The World has gone Mad:
I found a headline this week
that seemed so absurd: “The World Health
Organisation finds that: ‘Failure to find a sexual partner’ is now a
DISABILITY.” Until now, the failure
to achieve pregnancy after 12 months or more of regular unprotected sex - was
NOT considered to be a disability. “In a dramatic move, the World Health
Organization (WHO) will change the disability standard to include: a person who
is unable to find a suitable sexual partner or is lacking a sexual relationship
to have children.” The WHO says the change should give every
individual the right to reproduce.
http://www.express.co.uk/news/uk/723323/Sexual-partner-fertility-disability-World-Health-Organisation-IVF
And
then there is the by-line out of Niantic, Connecticut: “Students at Lillie B. Haynes Elementary School can Kiss Halloween
Goodbye. Principal DeLoreto canceled the school’s
annual Halloween traditions in a letter to parents because she contends some
students may feel excluded from the festivities, and adults may come dressed up
as something scary.
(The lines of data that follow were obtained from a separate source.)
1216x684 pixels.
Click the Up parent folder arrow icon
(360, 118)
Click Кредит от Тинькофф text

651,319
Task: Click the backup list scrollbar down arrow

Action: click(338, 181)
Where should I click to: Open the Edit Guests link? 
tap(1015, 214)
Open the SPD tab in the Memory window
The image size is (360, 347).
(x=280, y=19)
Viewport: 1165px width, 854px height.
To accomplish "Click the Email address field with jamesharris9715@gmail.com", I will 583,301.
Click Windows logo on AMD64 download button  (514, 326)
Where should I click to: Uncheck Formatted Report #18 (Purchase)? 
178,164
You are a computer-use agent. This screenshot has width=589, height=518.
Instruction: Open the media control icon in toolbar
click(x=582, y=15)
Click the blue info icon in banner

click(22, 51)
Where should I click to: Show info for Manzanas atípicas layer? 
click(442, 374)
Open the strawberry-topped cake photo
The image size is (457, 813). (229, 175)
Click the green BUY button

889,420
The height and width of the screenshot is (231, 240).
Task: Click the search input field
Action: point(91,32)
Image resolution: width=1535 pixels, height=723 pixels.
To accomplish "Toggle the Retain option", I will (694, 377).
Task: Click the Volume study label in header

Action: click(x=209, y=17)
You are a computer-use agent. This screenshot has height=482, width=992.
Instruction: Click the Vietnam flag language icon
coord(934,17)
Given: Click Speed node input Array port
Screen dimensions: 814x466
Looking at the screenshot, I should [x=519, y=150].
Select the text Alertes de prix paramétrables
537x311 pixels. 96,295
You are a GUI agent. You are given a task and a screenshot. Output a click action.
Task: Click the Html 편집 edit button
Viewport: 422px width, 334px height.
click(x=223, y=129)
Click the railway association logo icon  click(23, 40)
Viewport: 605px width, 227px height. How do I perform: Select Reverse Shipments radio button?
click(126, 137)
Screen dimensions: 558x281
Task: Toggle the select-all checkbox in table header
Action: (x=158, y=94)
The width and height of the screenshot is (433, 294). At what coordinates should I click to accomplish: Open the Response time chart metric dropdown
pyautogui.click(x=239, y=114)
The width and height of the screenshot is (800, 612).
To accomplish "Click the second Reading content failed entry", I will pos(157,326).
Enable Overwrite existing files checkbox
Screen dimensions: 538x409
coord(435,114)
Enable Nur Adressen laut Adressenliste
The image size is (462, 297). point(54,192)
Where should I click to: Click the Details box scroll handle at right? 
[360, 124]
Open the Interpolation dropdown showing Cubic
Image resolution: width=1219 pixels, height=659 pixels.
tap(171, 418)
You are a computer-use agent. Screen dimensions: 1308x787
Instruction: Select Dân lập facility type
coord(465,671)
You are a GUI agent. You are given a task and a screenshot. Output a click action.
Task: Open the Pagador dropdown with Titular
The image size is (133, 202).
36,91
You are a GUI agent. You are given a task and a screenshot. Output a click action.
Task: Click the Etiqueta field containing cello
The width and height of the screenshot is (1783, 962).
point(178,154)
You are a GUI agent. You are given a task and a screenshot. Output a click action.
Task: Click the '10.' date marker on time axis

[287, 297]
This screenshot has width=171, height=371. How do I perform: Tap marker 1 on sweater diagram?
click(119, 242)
We believe
school day activities must be inclusive for all students, and we must be
sensitive in regards to holidays and celebrations of religious, cultural or
secular nature. Please know classroom
celebrations will continue to take place however, they will be Fall themed, not
Halloween.”
And finally there’s the
all-to-real story that Chris wrote about:
-
A 120-year-old
company that once thrived, is now operating at 50%.
-
When times were
good, management and employees entered into a compensation and pension plan
that guaranteed everyone a base salary of $107,239, 10 weeks of paid vacation,
12 weeks of paid sick time, and generous health benefits.
-
But like so many
of our companies and government entities, they assumed that the good times
would last forever.
-
They also
counted on an 8% Return On Investment (ROI).
-
Unfortunately,
with interest rates pegged at ZERO for the last eight years – they find their
pension plan only 65% funded, and in need of $10.4M to meet current
obligations.
-
New management
estimates that (without changes) they will have to close their doors
permanently in 8 months – June of 2017.
-
The plan of
action is to find ways to increase revenues, and dramatically reduce expenses.
-
Revenues have
been declining for more than a decade, because their product is discretionary,
and they are being forced to compete against many newer and cheaper forms of
entertainment.
-
The company’s
largest expense is employee salaries and pensions, and implementing any
significant cuts would run head-long into the employee union and would probably
result in a strike.
-
The company is
the Pittsburgh Symphony Orchestra.
-
Stories like this are going to be
surfacing at an accelerating rate over the next several years due to our FED’s
zero interest rate policy (ZIRP).
-
Massive,
un-funded pension obligations are sitting out there unable to earn the required
returns in a ZIRP world.
-
These
obligations can only be met through drastic cuts, or increased taxes (in the
case of government obligations).
-
None of
this was ever mentioned by any of the Presidential candidates.
-
The Pittsburgh
Symphony musicians are being asked to take dramatic pay cuts, and to transition
their current defined benefit plan to a 401k.
-
They have
instead decided to strike.
Unfortunately for them (and
many others), there is no way to make the math work without substantial
concessions by them, and substantial interest rate moves by our FED.
The Market...
Below (courtesy of
Stockcharts.com) is a monthly chart of the DOW.
In the beginning of July,
the market rebounded from the Brexit sell off, and soared higher. It then moved sideways for a couple of
months. In the beginning of September, it
plunged down to a new support level, and has been trading sideways in a
narrower band. Long periods of sideways
action create market pressures, and just like a watch, a spring, or a rubber
band – at some point the pressure has to be released. The only real question is: will we breakout
or break down?
There is NO question about
the market being supported. The big
tails on the bottom of the candles denote areas where the market has faded
during the session, only to see ‘someone’ (in the 11th hour) come
and rescue the day. Last Friday (for
example) the DOW was down 112 points, feeling heavy and heading lower. But then in the last 30 minutes, buyers with
deep pockets came in and brought the market higher to end the day down a mere
16 points. We know that mutual and
equity funds have seen OUT-flows over the past 5 out of 6 weeks – so we know
the ‘smart money’ isn’t buying. That
only leaves our friends the Central Banksters.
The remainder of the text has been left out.